Organic solvent-soluble lipofuscin pigments and glutathione peroxidase in mouse brain and heart: effects of age and vitamin E.

The effect of age and dietary supplementation of vitamin E or N,N'-diphenyl-p-phenylenediamine (DPPD) on organic solvent-soluble lipofuscin pigments (OLP) and glutathione peroxidase (GSH-Px) activity in mouse heart and brain was investigated. Four groups of 32 female weanling mice were fed a basal diet containing either 0, 30 or 300 ppm RRR-alpha-tocopheryl acetate (d-alpha-tocopheryl acetate) or 30 ppm DPPD from 2 to 18 mo of age. Neither GSH-Px activity nor dietary supplementation of vitamin E or DPPD had an effect on OLP concentrations in the brain or heart. OLP levels were two- to fourfold higher at 12 mo of age in the heart and were lower at 18 mo of age in the brain than at 2 or 9 mo of age. GSH-Px activity increased with age in the heart tissue of vitamin E-deficient and DPPD-supplemented mice only.
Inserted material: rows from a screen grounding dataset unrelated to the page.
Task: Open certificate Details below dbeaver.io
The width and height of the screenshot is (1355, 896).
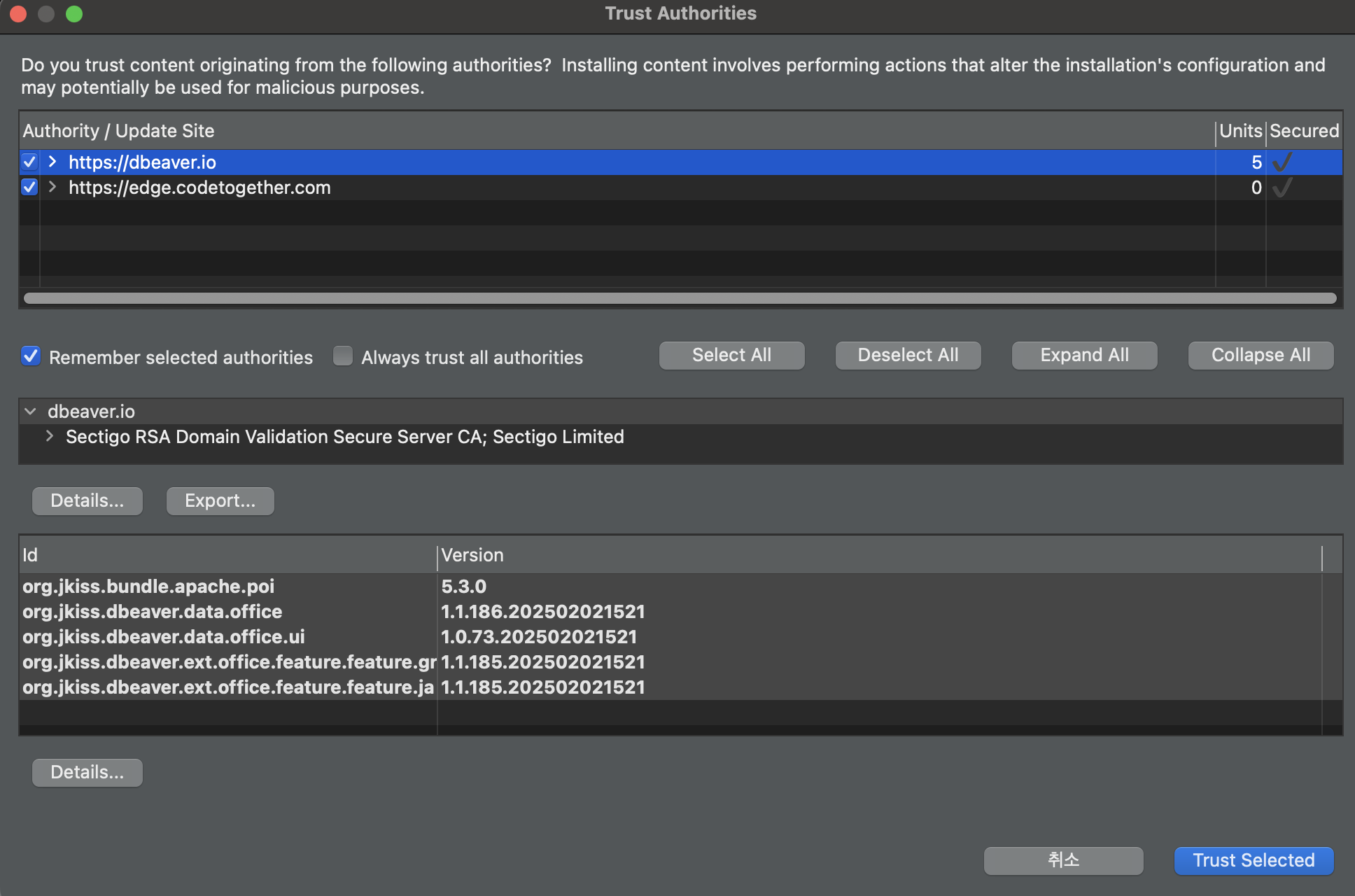Action: pyautogui.click(x=87, y=501)
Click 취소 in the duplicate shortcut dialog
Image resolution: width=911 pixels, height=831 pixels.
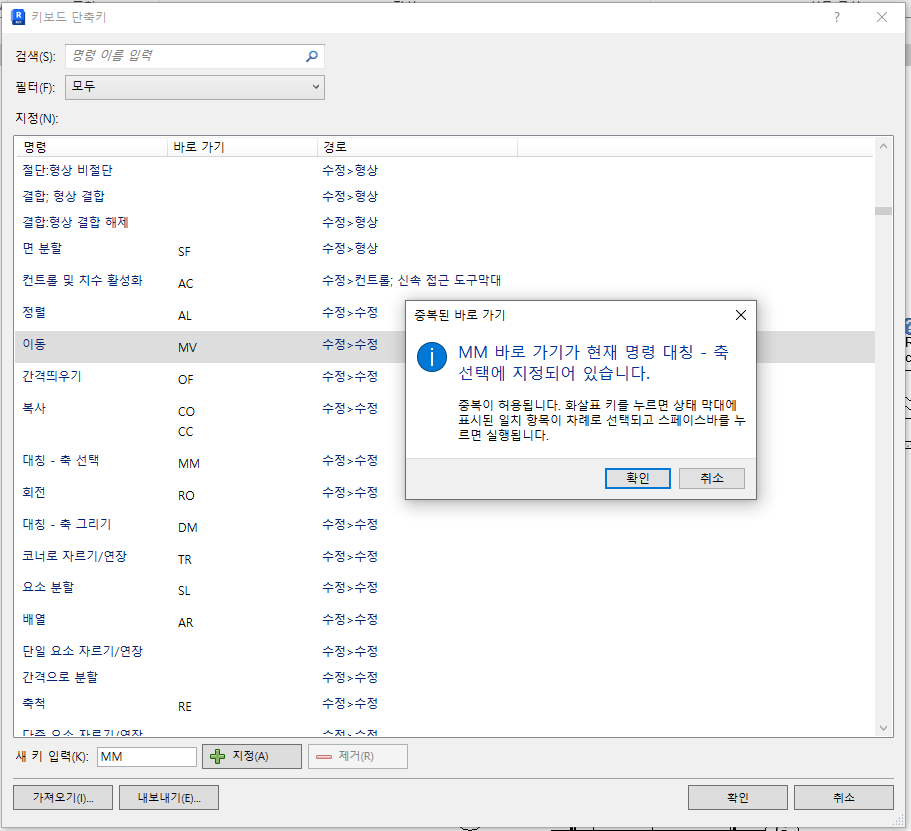(x=711, y=478)
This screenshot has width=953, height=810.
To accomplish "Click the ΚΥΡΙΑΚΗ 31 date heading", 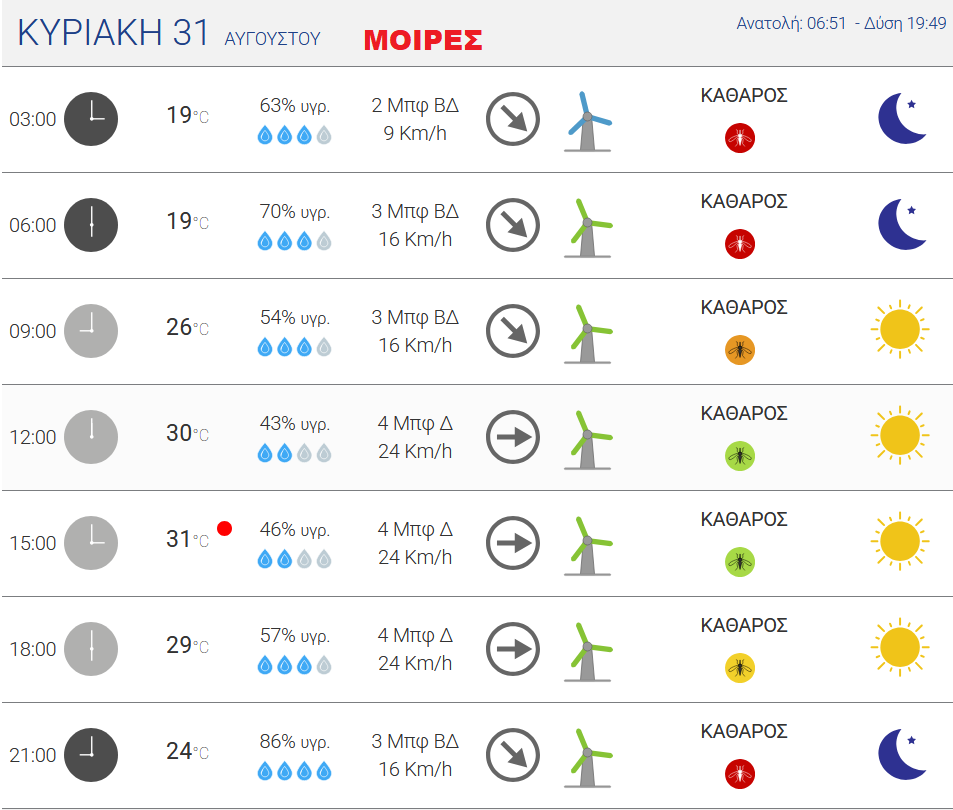I will click(113, 32).
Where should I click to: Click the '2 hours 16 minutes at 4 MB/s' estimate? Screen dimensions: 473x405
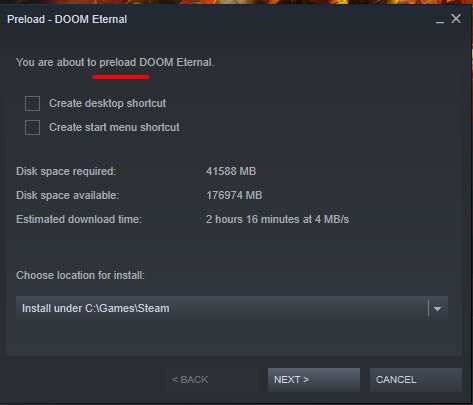tap(277, 219)
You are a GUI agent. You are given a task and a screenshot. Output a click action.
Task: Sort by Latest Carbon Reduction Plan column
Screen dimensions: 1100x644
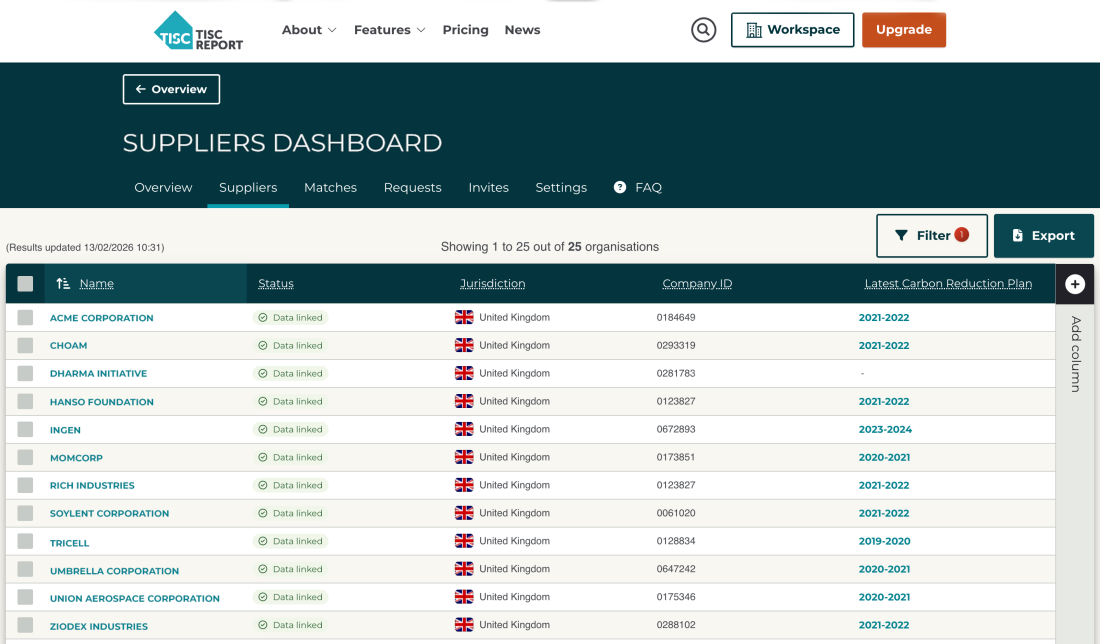pyautogui.click(x=947, y=284)
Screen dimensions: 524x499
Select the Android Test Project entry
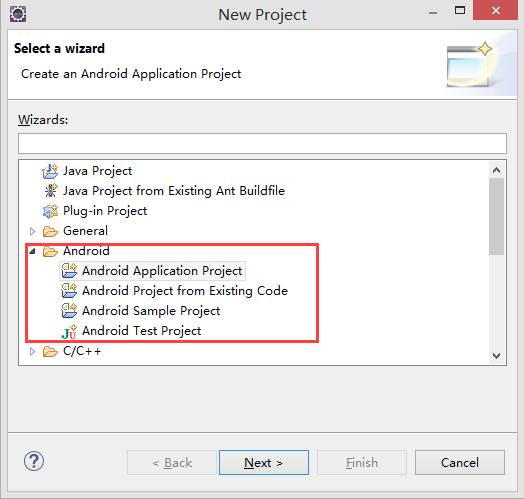142,331
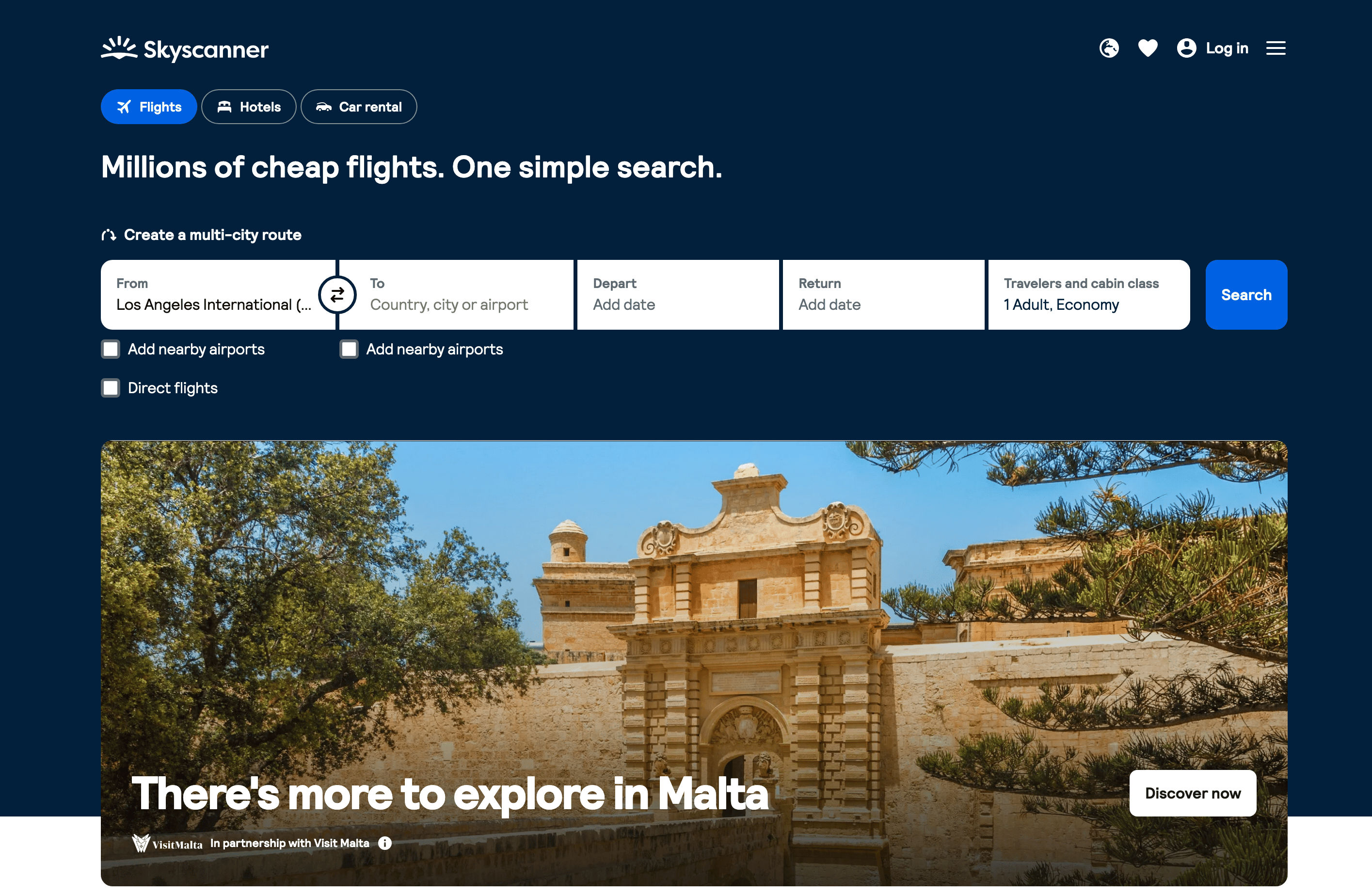Viewport: 1372px width, 896px height.
Task: Check the Direct flights box
Action: (x=111, y=388)
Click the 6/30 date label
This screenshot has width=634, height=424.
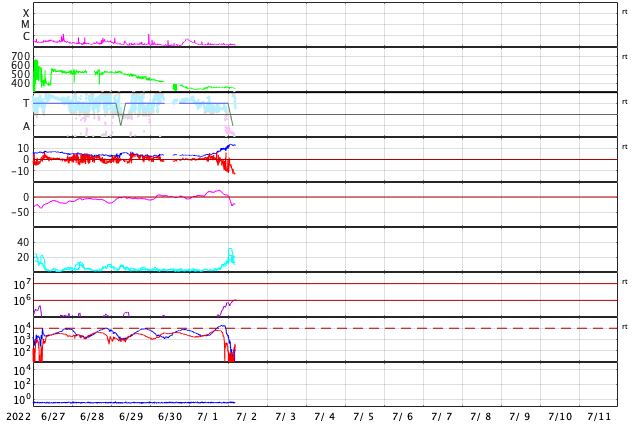(x=170, y=416)
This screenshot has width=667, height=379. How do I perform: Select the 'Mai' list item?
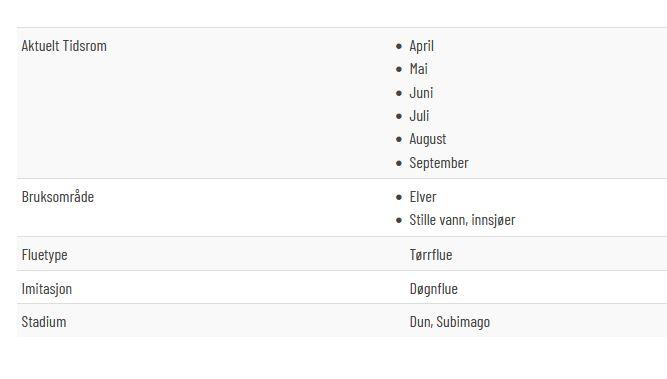pyautogui.click(x=419, y=69)
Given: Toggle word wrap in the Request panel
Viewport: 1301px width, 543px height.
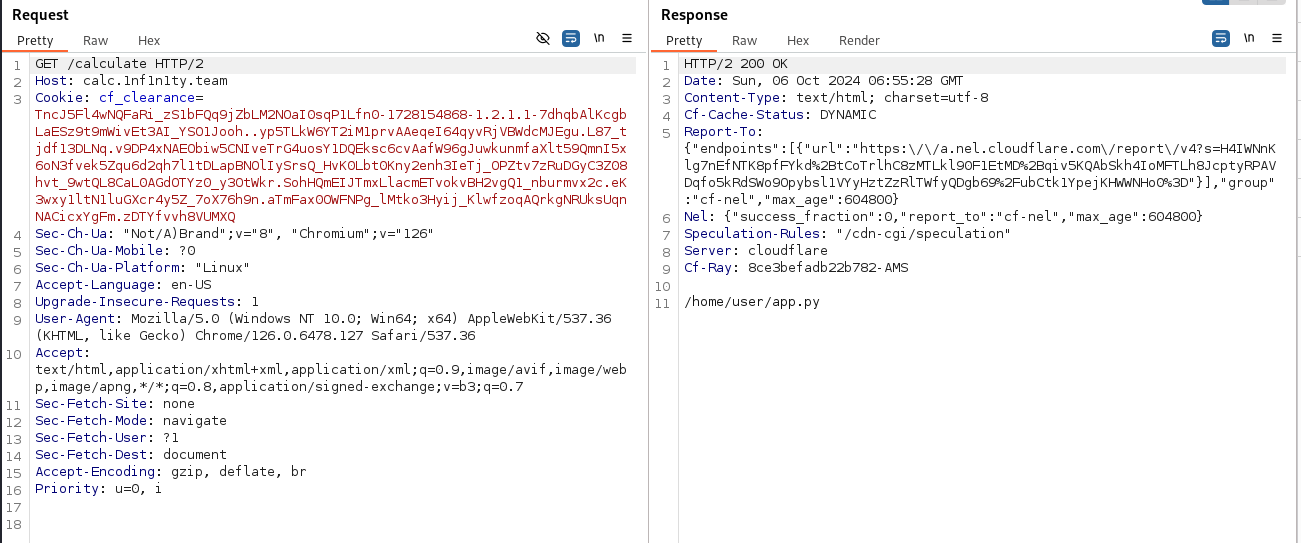Looking at the screenshot, I should [571, 38].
No change in GSH-Px activity was observed in the brain due to diet or increasing age. These results suggested that OLP concentrations were not affected by dietary supplementation of vitamin E or DPPD but were affected by age-related factors in the mouse brain and heart.

Organic solvent soluble lipofuscin pigments and glutathione peroxidase in weanling and old rats.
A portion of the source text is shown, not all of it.